Tutti questi sviluppi hanno stimolato una riflessione sempre più profonda e articolata sull'autodeterminazione individuale. Ciò ha portato a una revisione delle tradizionali letture costituzionali e a una reinterpretazione dei diritti fondamentali, con un’attenzione crescente alla libertà di autodeterminazione come diritto in sé o come parte integrante di altri diritti. In un contesto tanto dinamico e in continua evoluzione, si è progressivamente consolidato il diritto all'autodeterminazione.[9]

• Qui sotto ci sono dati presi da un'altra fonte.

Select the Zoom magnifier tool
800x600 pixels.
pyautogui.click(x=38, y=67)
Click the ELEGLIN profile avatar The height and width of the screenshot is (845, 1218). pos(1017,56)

La Costituzione italiana, pur non menzionando esplicitamente l’autodeterminazione,[3] riconosce chiaramente i diritti inviolabili della persona, sancendo la libertà individuale e la dignità umana come valori fondamentali. La combinazione degli articoli 2 e 13, che tutelano la libertà personale, consente una lettura evolutiva che riconosce la necessità di garantire e tutelare l’autodeterminazione dell'individuo, anche in ambiti nuovi e emergenti. L'articolo 2, in particolare, è interpretato come una clausola aperta, che permette l'espansione dei diritti fondamentali in risposta ai cambiamenti sociali, facendo emergere nuove forme di autodeterminazione in grado di rispondere alle esigenze della società contemporanea.[19]

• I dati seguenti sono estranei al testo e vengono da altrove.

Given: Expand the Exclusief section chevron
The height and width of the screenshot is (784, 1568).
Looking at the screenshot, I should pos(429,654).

Nel contesto normativo italiano, l'art. 1 della legge 22 dicembre 2017, n. 219, stabilisce che "La presente legge, nel rispetto dei principi di cui agli articoli 2, 13 e 32 della Costituzione e degli articoli 1, 2 e 3 della Carta dei diritti fondamentali dell'Unione europea, tutela il diritto alla vita, alla salute, alla dignità ed all'autodeterminazione della persona". [20] Difatti la legge lascia intendere che l'interpretazione più moderna della Costituzione e della Carta dei diritti fondamentali dell'Unione europea dello stesso legislatore riconosce il diritto all'autodeterminazione come uno dei diritti sanciti da esse.

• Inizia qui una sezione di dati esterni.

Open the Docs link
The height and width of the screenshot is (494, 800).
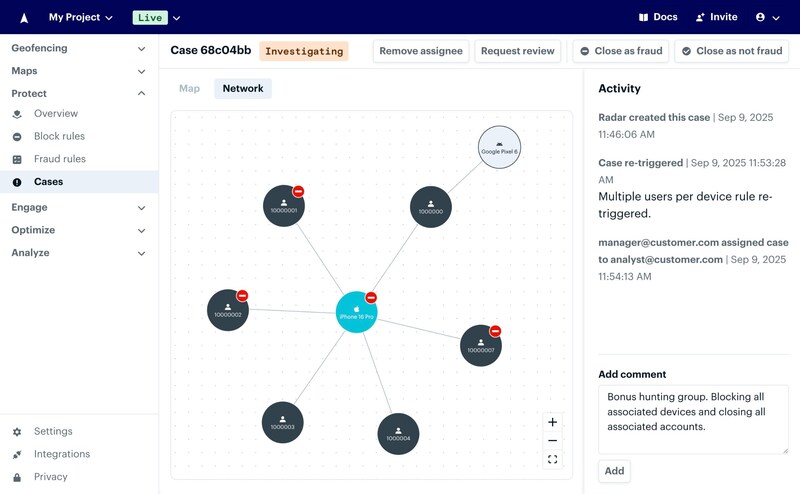[x=657, y=17]
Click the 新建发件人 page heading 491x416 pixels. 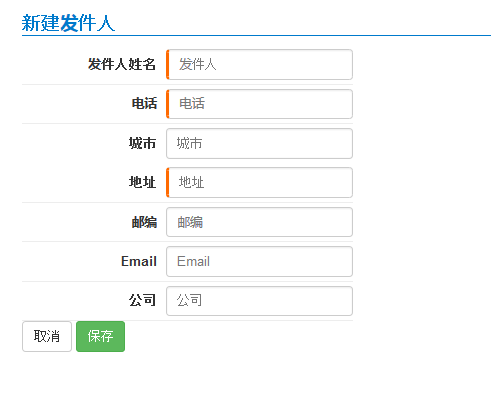69,23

Un simile sviluppo normativo ha trovato eco anche nelle leggi di altri paesi, sebbene il concetto di autodeterminazione non sia sempre formalmente espresso nelle loro carte costituzionali. La Legge Fondamentale tedesca, ad esempio, pur non parlando esplicitamente di autodeterminazione, stabilisce nel suo articolo 2 che "ognuno ha diritto al libero sviluppo della propria personalità", un principio che tutela in modo simile l'autodeterminazione dell'individuo. Tale enunciazione riflette un'idea parallela di autodeterminazione, incentrata sul diritto di ogni persona di sviluppare liberamente la propria identità, purché non violi i diritti degli altri e rispetti l'ordinamento costituzionale.[21]